The steady growth in official reserves has come to a halt over the past month, leading to murmurs offshore that the CBN might change its unconventional fx policies. Reserves peaked at US$47.87bn on 10 May and have since declined by US$440m. The naira briefly gave up some ground at NAFEX and on the parallel market. Several offshore portfolio investors exited the market, some of whom we hear have since returned, and sabotage of oil pipelines may have been a factor. However, the CBN has played the role expected of it by meeting fx demand at its windows.
- More wobbles are to be expected, triggered by the normalization of US monetary policy, geopolitical scares emanating from the White House (or elsewhere) and, less likely, a downward spiral in the crude oil price.
- We see the spot price of Bonny Light averaging US$68/b this year and closing 2018 at US$71/b. If we have to revise our forecast, we suspect that it will be northwards. This acknowledges the possibility that Gulf members of OPEC and Russia will achieve a dilution of the accord on output restraint.

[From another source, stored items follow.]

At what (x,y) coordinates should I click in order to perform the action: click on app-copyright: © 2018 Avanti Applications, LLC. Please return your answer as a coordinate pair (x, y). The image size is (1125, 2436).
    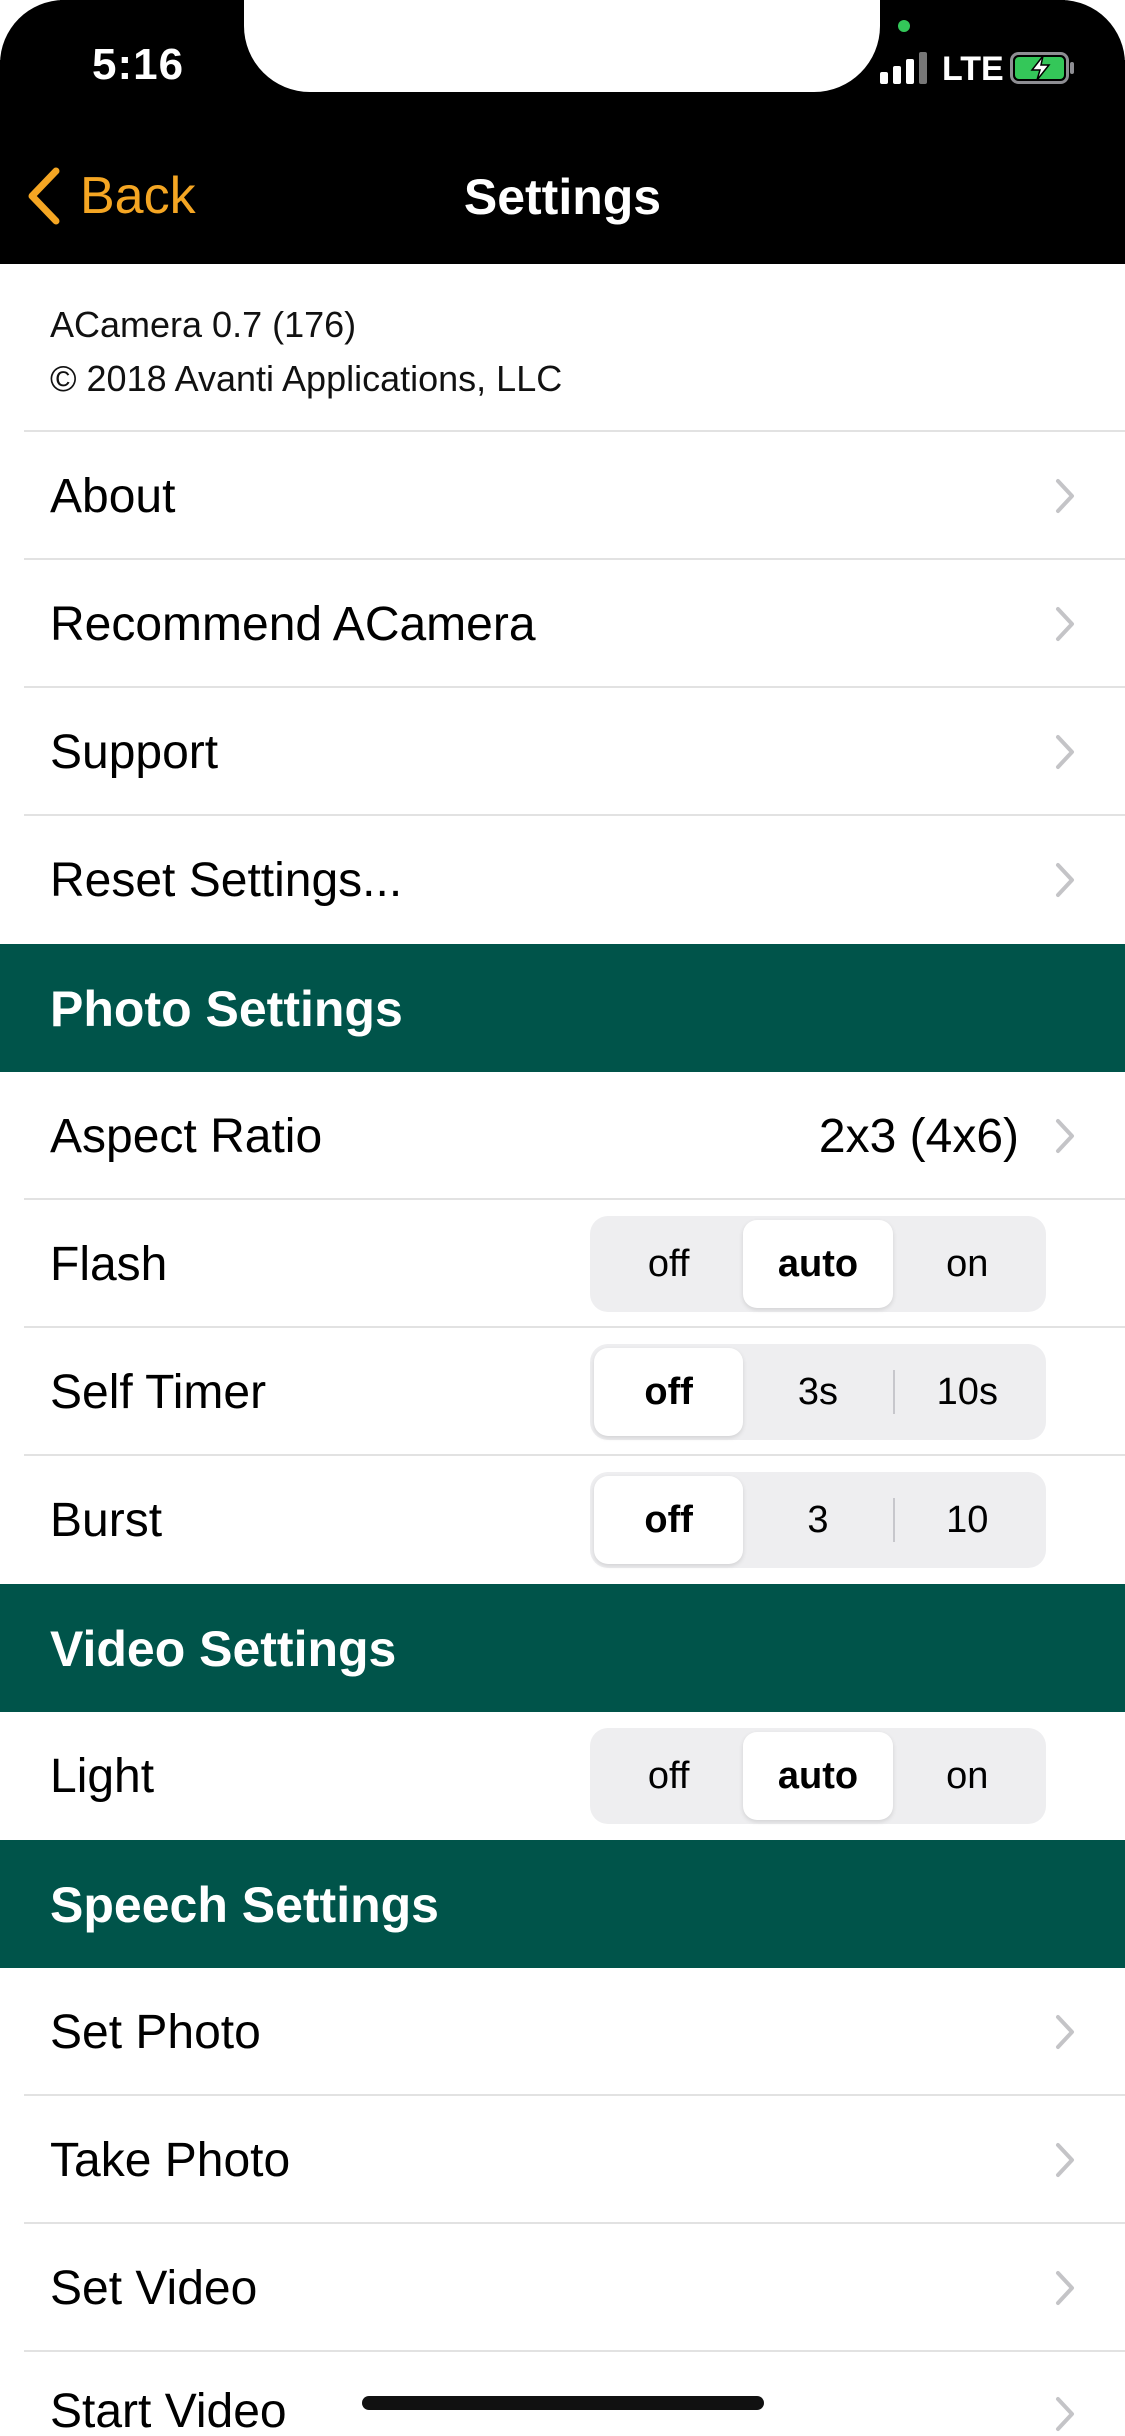
    Looking at the image, I should click on (306, 378). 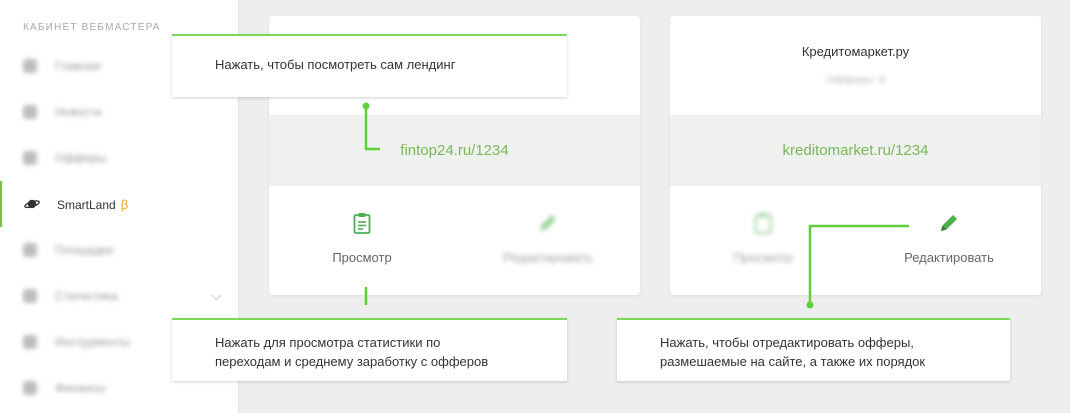 What do you see at coordinates (793, 362) in the screenshot?
I see `callout-text-line2: размешаемые на сайте, а также их порядок` at bounding box center [793, 362].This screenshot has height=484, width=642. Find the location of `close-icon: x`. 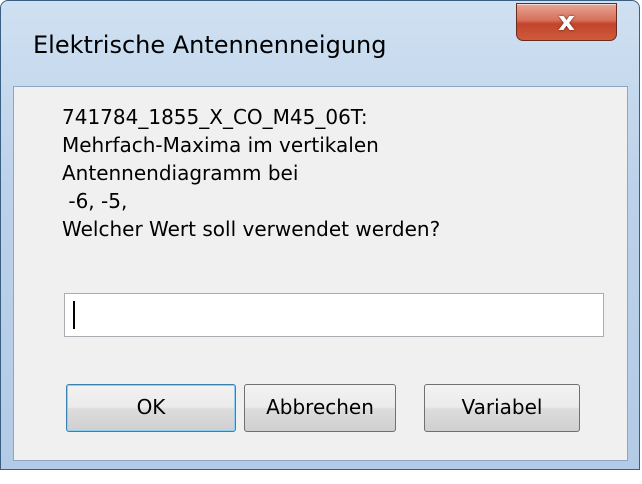

close-icon: x is located at coordinates (566, 22).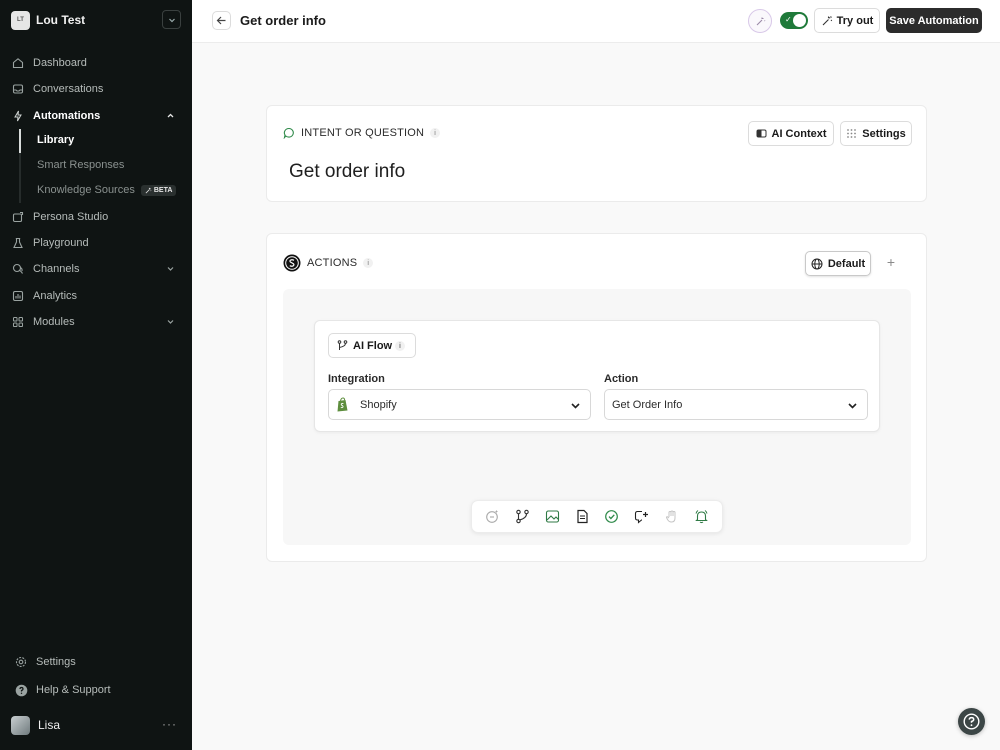 The height and width of the screenshot is (750, 1000). I want to click on branch-icon, so click(523, 517).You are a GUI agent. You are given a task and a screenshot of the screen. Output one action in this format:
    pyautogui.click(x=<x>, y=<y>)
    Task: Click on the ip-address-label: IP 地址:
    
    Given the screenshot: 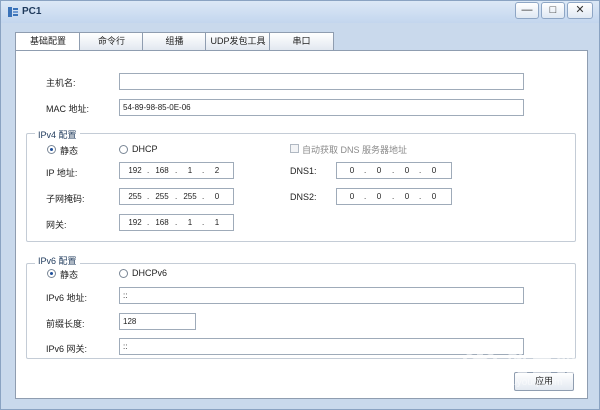 What is the action you would take?
    pyautogui.click(x=62, y=173)
    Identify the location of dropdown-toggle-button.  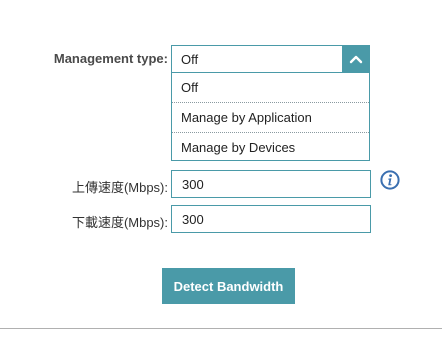
(356, 59).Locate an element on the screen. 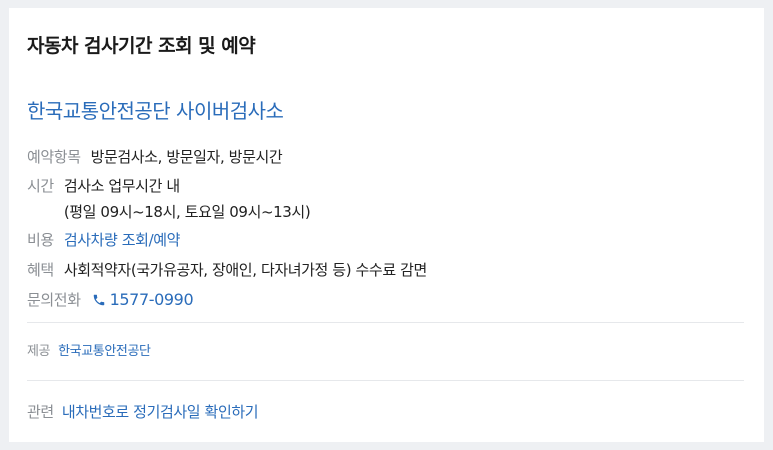  provider-row: 제공 한국교통안전공단 is located at coordinates (89, 352).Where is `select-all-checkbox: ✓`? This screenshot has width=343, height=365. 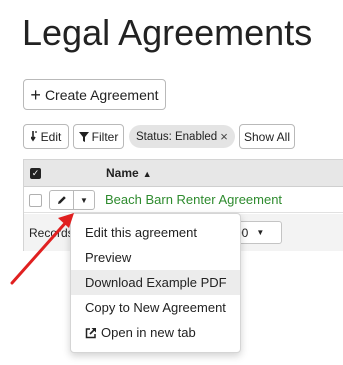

- There are different ways of measuring official reserves. If we take the international liquidity position, as favoured by the South African Reserve Bank (Good Morning Nigeria, 08 June 2018), we would add gold and SDR holdings to the CBN’s figure, and deduct swap transactions and Eurobond issuance. This would trim reserves to, say, US$37bn to US$39bn, which would still amount to a healthy fiscal buffer by almost all criteria.
Sources: CBN; FBNQuest Capital Research
- Other reasons to expect continuity in the CBN’s fx policies should be restated: supportive monetary policy; the CBN’s reservations about fully market-determined practices; the views held in and around the presidency; the fact that the preferential rate suits the FGN in certain respects; and the negligible domestic pressure for change.